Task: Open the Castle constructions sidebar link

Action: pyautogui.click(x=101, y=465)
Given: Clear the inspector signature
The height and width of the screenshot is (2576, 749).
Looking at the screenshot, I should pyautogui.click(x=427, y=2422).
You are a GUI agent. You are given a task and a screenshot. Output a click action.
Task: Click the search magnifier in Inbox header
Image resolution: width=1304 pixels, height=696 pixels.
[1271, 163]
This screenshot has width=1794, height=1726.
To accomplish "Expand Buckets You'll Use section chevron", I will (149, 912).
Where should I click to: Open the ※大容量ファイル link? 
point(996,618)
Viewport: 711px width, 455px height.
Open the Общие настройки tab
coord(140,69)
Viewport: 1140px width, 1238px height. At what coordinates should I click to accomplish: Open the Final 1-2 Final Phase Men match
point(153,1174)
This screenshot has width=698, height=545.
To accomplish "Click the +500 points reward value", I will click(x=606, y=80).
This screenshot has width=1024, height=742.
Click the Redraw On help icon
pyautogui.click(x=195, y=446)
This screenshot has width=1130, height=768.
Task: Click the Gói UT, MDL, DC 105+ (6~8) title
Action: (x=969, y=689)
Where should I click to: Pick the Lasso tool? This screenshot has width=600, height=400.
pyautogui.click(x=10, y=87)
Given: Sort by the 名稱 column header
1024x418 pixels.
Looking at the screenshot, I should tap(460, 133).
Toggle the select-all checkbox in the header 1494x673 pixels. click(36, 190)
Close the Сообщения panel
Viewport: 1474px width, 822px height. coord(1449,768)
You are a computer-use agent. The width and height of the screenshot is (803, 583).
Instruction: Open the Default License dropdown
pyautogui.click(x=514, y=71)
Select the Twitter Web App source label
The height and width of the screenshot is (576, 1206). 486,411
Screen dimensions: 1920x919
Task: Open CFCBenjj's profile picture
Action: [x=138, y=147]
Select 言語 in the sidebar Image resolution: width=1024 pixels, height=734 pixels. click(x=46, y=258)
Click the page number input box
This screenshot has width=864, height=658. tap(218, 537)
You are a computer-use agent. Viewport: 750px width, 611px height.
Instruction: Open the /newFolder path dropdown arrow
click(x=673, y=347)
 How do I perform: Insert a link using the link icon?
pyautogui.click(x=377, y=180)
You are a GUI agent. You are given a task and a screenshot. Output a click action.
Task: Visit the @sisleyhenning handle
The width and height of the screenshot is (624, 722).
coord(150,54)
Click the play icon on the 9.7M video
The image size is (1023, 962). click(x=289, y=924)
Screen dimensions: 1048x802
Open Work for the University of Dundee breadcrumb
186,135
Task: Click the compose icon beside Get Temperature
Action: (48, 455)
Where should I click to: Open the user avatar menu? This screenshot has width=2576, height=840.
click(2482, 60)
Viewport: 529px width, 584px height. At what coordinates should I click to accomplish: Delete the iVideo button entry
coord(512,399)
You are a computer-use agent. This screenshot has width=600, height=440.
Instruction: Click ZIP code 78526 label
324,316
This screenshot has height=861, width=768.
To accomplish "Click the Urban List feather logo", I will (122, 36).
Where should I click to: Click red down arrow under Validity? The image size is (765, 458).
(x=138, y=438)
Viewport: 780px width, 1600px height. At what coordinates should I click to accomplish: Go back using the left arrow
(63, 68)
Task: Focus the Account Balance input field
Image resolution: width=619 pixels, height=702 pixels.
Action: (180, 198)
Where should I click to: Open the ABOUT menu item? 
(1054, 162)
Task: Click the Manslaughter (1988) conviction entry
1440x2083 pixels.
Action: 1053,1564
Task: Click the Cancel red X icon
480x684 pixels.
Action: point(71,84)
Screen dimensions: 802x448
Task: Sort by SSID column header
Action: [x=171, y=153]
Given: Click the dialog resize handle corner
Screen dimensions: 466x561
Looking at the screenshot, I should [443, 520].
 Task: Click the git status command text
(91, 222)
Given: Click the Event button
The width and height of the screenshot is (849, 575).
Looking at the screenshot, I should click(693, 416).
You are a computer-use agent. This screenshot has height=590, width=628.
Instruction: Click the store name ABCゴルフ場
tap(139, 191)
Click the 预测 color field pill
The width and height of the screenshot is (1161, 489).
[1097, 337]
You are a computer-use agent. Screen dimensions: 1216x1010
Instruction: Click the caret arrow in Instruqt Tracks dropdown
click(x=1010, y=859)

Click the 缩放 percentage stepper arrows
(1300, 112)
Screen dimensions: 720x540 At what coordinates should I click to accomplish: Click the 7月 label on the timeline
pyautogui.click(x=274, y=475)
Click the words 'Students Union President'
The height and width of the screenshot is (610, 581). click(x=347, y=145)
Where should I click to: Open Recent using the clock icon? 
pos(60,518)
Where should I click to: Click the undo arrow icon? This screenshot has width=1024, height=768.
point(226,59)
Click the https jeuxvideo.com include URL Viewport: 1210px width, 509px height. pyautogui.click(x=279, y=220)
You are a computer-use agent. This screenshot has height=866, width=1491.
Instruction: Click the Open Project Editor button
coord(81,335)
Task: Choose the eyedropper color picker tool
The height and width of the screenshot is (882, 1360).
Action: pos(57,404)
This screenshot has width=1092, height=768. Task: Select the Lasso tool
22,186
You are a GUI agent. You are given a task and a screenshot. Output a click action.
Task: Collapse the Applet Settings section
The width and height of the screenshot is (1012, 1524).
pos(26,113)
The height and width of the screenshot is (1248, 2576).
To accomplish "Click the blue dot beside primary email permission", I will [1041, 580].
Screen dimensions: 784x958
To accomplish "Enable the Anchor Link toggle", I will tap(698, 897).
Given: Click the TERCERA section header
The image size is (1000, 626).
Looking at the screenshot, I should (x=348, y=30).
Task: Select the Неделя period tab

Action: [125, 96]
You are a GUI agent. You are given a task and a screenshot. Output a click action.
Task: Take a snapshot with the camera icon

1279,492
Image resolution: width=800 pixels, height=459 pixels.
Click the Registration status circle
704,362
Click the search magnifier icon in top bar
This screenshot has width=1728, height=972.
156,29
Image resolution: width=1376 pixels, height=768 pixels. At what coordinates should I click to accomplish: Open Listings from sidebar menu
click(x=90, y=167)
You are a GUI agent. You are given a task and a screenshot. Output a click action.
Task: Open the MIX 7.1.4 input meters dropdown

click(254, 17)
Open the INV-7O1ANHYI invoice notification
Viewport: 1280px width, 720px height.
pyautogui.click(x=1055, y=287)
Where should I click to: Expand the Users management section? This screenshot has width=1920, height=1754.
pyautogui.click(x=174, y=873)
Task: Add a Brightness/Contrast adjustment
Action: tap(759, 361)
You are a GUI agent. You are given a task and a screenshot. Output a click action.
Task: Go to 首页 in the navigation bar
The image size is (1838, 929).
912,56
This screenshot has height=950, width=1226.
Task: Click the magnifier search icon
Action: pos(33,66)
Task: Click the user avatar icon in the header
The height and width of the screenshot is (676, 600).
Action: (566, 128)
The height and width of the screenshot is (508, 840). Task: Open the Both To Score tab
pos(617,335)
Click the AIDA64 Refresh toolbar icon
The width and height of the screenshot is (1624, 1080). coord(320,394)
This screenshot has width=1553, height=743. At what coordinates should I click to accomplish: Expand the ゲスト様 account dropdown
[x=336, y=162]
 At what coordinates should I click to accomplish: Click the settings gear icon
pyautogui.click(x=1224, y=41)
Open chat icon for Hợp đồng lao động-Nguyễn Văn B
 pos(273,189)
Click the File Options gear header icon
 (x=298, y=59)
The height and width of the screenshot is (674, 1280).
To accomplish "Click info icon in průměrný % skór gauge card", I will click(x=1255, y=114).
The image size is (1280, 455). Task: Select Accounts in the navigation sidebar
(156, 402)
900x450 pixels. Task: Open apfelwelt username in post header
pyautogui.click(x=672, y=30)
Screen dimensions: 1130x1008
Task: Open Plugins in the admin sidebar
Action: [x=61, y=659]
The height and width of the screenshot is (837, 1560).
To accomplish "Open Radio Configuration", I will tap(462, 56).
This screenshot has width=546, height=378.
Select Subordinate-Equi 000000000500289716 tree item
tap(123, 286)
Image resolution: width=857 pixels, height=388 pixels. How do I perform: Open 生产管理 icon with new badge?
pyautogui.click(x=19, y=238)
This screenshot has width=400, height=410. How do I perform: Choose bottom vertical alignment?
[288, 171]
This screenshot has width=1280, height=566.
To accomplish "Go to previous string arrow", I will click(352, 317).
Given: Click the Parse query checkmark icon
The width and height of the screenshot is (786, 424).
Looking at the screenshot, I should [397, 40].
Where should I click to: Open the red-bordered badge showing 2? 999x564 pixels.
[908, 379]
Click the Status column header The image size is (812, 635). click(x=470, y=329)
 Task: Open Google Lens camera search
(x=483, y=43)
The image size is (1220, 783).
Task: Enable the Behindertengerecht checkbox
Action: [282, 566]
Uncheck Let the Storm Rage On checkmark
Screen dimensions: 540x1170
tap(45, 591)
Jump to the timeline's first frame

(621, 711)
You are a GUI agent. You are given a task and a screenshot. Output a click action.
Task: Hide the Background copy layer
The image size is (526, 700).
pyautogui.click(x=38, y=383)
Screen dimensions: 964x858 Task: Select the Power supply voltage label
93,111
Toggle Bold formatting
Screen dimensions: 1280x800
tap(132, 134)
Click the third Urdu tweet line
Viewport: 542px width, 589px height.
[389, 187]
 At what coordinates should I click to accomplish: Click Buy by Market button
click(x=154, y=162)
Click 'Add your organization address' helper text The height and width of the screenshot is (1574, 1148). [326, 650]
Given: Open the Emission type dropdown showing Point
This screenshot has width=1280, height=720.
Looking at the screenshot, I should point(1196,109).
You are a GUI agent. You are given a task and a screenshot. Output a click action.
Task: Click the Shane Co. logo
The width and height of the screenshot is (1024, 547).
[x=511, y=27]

● ● ● ● ● ● ●

* Task statement: Show every line from the listing that contains "handle".

* Problem solution:
Task: Visit the @sisleyhenning handle
Given: Click the dialog resize handle corner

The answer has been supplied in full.